BEGIN
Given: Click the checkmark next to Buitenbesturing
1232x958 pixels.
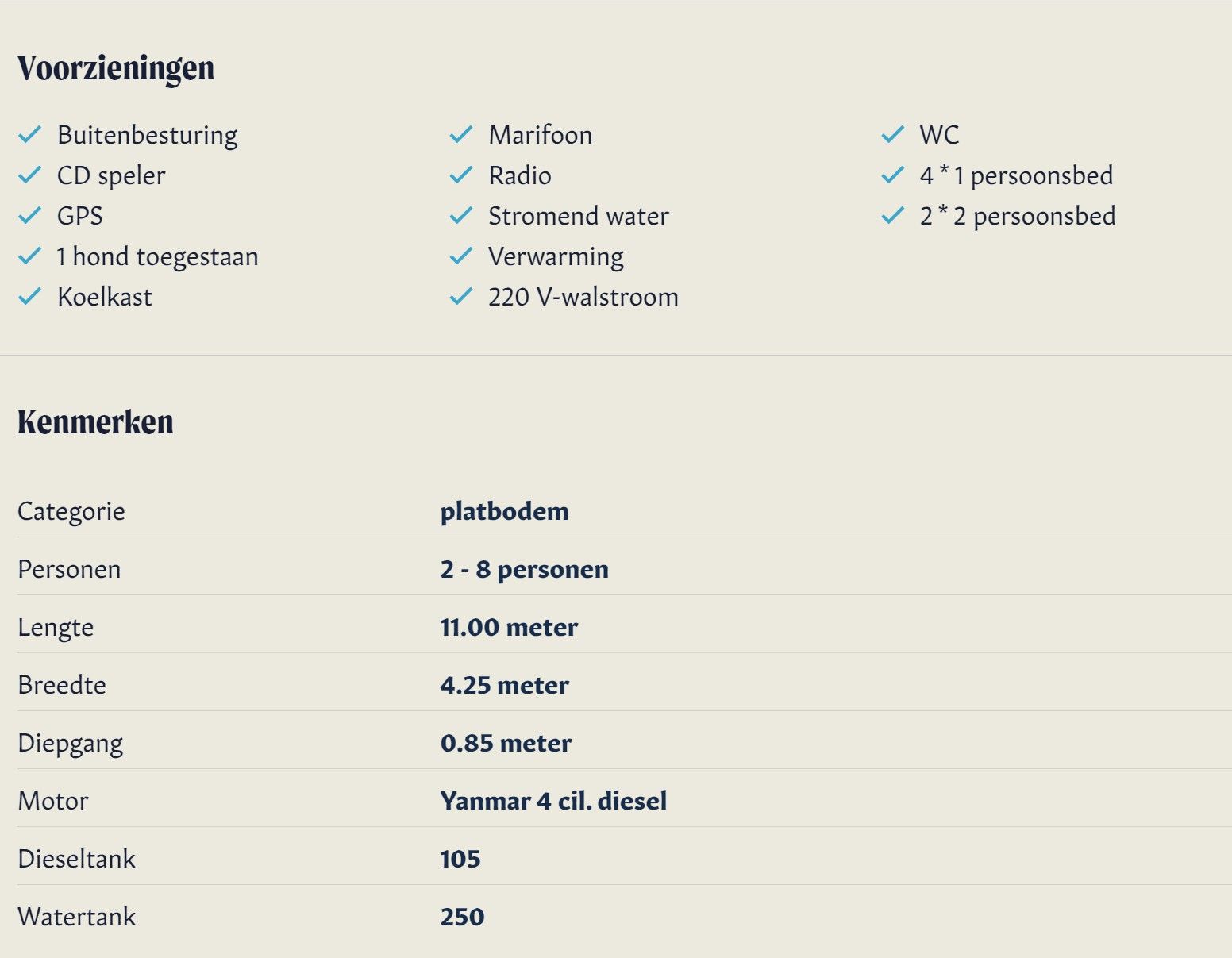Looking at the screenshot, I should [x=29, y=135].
END
BEGIN
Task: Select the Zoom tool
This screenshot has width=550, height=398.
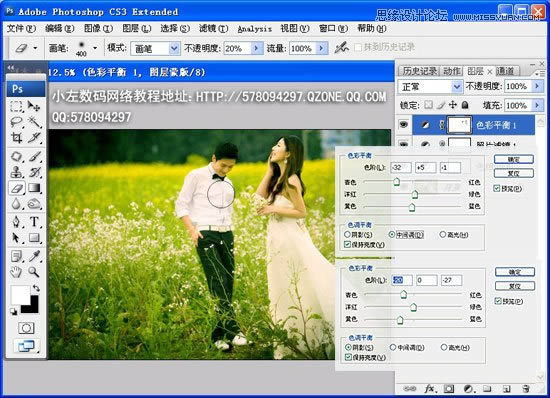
END
▶ [AIM]
Recast the lines from the one containing "Given: Click the" through the one containing "Looking at the" as a JSON list of strings, one per line, with blank lines omitted and the pictures left out.

▶ [TASK ANSWER]
[
  "Given: Click the checkmark next to Buitenbesturing",
  "1232x958 pixels.",
  "Looking at the screenshot, I should [x=29, y=135]."
]